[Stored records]
BEGIN

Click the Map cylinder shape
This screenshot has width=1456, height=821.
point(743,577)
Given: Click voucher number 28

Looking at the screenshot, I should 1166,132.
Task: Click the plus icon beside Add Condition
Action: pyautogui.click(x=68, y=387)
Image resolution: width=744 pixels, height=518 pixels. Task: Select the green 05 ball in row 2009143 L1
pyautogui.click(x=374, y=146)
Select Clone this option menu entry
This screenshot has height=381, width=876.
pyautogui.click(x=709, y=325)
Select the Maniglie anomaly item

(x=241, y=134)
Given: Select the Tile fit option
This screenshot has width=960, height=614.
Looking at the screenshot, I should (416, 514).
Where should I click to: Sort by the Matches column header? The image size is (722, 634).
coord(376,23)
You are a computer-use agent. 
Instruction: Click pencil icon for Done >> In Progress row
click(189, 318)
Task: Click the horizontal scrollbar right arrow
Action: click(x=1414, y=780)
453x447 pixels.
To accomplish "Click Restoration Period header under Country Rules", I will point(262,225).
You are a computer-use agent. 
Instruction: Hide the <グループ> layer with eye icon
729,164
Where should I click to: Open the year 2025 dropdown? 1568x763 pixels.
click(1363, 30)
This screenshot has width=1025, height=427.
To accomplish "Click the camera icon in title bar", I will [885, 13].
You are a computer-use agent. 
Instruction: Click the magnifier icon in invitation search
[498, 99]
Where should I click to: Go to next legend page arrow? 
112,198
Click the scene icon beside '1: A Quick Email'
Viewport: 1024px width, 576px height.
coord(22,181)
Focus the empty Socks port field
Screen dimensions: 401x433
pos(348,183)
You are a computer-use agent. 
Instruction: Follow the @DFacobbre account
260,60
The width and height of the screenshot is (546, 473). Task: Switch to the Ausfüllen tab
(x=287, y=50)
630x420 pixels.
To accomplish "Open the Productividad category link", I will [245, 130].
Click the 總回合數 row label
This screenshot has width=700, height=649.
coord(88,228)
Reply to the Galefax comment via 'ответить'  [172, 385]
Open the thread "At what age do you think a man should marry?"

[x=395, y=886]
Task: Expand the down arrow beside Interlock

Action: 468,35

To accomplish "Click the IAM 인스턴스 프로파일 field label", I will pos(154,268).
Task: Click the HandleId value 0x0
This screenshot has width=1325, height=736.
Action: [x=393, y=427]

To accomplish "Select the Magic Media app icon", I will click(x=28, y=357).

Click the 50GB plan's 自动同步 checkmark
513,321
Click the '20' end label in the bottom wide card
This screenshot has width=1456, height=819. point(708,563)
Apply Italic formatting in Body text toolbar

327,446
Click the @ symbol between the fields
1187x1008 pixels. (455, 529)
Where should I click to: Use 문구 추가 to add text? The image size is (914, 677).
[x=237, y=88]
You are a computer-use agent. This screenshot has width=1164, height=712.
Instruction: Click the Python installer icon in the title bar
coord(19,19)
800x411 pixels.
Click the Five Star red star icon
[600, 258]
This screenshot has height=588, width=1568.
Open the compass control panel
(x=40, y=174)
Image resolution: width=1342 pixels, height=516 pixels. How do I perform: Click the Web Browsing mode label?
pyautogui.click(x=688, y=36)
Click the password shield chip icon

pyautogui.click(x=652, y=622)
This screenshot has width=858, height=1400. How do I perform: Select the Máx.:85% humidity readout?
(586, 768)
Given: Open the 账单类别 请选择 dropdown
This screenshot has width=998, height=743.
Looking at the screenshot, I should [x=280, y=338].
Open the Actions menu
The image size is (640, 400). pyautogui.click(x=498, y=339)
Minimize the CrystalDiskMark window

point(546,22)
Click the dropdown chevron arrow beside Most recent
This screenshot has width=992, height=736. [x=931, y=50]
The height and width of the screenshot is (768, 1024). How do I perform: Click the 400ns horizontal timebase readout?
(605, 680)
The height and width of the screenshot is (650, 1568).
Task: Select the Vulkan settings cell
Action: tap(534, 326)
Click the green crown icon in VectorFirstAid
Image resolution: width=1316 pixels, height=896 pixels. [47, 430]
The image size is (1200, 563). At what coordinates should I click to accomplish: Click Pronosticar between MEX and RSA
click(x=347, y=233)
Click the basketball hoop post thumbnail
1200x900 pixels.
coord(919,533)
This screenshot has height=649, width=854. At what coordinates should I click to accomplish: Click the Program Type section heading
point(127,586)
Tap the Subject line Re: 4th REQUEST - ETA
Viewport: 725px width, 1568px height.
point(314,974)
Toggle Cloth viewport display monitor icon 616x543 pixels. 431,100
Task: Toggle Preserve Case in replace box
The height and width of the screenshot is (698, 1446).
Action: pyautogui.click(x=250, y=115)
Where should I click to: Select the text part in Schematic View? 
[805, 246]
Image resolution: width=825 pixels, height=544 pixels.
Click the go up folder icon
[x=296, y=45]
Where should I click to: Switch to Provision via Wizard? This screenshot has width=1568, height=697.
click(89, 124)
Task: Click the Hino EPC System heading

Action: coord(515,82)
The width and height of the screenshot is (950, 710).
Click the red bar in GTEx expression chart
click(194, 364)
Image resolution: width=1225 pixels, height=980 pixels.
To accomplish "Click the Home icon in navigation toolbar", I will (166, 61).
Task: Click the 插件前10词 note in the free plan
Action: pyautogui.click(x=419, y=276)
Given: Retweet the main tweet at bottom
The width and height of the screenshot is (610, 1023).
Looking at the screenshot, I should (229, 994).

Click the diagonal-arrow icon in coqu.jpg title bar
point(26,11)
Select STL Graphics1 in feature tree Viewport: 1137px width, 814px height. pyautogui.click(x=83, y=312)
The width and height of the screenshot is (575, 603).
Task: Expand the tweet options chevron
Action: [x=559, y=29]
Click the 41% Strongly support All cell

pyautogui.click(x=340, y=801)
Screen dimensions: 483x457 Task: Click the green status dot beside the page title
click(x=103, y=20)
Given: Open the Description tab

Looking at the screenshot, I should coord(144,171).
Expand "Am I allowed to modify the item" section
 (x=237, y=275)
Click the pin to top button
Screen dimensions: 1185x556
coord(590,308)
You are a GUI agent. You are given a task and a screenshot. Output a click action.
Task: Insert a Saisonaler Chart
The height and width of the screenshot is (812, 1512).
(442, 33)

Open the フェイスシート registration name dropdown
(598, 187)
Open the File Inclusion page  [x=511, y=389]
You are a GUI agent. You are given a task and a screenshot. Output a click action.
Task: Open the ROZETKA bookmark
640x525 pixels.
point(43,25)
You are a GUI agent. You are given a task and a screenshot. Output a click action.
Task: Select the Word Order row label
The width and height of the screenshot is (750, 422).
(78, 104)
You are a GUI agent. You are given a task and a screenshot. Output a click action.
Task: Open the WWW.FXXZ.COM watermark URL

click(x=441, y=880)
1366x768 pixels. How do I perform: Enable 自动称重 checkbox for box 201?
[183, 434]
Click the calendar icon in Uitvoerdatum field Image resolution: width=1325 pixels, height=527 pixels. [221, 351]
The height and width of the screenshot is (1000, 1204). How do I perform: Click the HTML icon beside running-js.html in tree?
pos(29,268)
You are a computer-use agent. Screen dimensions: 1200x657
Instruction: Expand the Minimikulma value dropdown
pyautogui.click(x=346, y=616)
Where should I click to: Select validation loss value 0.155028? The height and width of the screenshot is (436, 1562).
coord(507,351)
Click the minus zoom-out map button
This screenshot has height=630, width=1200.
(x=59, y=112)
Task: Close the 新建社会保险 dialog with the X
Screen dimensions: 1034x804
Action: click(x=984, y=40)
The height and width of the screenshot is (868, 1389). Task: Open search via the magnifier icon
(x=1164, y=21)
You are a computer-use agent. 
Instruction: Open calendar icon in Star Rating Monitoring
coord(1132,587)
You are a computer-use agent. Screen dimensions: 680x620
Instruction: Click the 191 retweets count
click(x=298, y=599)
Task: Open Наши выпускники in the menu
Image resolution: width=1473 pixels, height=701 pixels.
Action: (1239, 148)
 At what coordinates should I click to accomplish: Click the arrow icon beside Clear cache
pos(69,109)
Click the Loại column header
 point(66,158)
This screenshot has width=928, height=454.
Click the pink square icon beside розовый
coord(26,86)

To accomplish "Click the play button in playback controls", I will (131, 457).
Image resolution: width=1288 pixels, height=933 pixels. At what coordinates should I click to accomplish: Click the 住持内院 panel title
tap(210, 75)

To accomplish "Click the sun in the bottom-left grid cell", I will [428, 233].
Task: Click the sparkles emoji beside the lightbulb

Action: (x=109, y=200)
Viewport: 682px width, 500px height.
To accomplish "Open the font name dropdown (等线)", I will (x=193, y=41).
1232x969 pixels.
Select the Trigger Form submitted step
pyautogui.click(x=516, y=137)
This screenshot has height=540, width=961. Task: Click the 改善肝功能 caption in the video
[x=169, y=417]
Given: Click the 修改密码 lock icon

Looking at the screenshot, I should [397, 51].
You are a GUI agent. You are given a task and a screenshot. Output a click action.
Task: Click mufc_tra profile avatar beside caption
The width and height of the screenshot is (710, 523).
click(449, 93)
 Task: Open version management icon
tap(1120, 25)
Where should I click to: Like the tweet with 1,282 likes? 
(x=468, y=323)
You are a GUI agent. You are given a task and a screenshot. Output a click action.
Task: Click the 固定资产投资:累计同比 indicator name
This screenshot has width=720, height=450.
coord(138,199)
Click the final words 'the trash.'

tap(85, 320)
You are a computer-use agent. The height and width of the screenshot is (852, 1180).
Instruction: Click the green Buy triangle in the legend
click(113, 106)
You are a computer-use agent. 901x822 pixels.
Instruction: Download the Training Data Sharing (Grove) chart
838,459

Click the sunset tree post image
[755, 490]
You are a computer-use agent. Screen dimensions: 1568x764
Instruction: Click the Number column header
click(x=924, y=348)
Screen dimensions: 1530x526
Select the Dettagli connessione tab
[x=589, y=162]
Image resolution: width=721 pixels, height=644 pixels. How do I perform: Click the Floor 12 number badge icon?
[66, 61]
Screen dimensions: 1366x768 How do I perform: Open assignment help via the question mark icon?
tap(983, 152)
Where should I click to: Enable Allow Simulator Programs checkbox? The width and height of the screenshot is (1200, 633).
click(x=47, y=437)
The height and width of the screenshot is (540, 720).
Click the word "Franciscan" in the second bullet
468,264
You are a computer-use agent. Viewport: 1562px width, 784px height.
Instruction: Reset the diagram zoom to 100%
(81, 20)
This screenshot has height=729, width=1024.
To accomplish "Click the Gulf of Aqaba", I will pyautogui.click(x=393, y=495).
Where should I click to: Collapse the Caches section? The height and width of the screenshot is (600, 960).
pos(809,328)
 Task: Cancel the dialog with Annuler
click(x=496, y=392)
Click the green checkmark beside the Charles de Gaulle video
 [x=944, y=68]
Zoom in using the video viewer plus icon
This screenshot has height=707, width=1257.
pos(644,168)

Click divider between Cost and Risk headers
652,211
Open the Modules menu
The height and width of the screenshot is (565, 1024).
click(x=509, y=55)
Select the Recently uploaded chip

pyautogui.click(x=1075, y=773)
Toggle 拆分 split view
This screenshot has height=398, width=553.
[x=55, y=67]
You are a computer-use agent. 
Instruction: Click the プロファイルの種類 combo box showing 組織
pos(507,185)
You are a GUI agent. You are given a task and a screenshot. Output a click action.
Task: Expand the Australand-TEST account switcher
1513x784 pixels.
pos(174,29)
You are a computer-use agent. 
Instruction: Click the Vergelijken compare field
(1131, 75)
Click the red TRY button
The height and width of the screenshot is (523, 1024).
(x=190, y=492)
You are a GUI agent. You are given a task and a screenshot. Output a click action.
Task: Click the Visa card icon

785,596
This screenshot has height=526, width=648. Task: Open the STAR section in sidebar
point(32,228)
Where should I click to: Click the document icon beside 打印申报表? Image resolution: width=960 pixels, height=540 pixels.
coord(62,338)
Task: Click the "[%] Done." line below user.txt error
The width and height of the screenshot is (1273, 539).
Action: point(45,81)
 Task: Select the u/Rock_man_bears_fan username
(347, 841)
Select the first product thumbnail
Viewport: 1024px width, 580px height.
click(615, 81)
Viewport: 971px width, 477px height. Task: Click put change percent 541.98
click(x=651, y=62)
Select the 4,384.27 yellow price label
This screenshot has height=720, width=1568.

END

**Work instructions**: From the entries above, copy every line that holds the word "Toggle".

**Solution to this exercise**:
Toggle Cloth viewport display monitor icon 616x543 pixels. 431,100
Task: Toggle Preserve Case in replace box
Toggle 拆分 split view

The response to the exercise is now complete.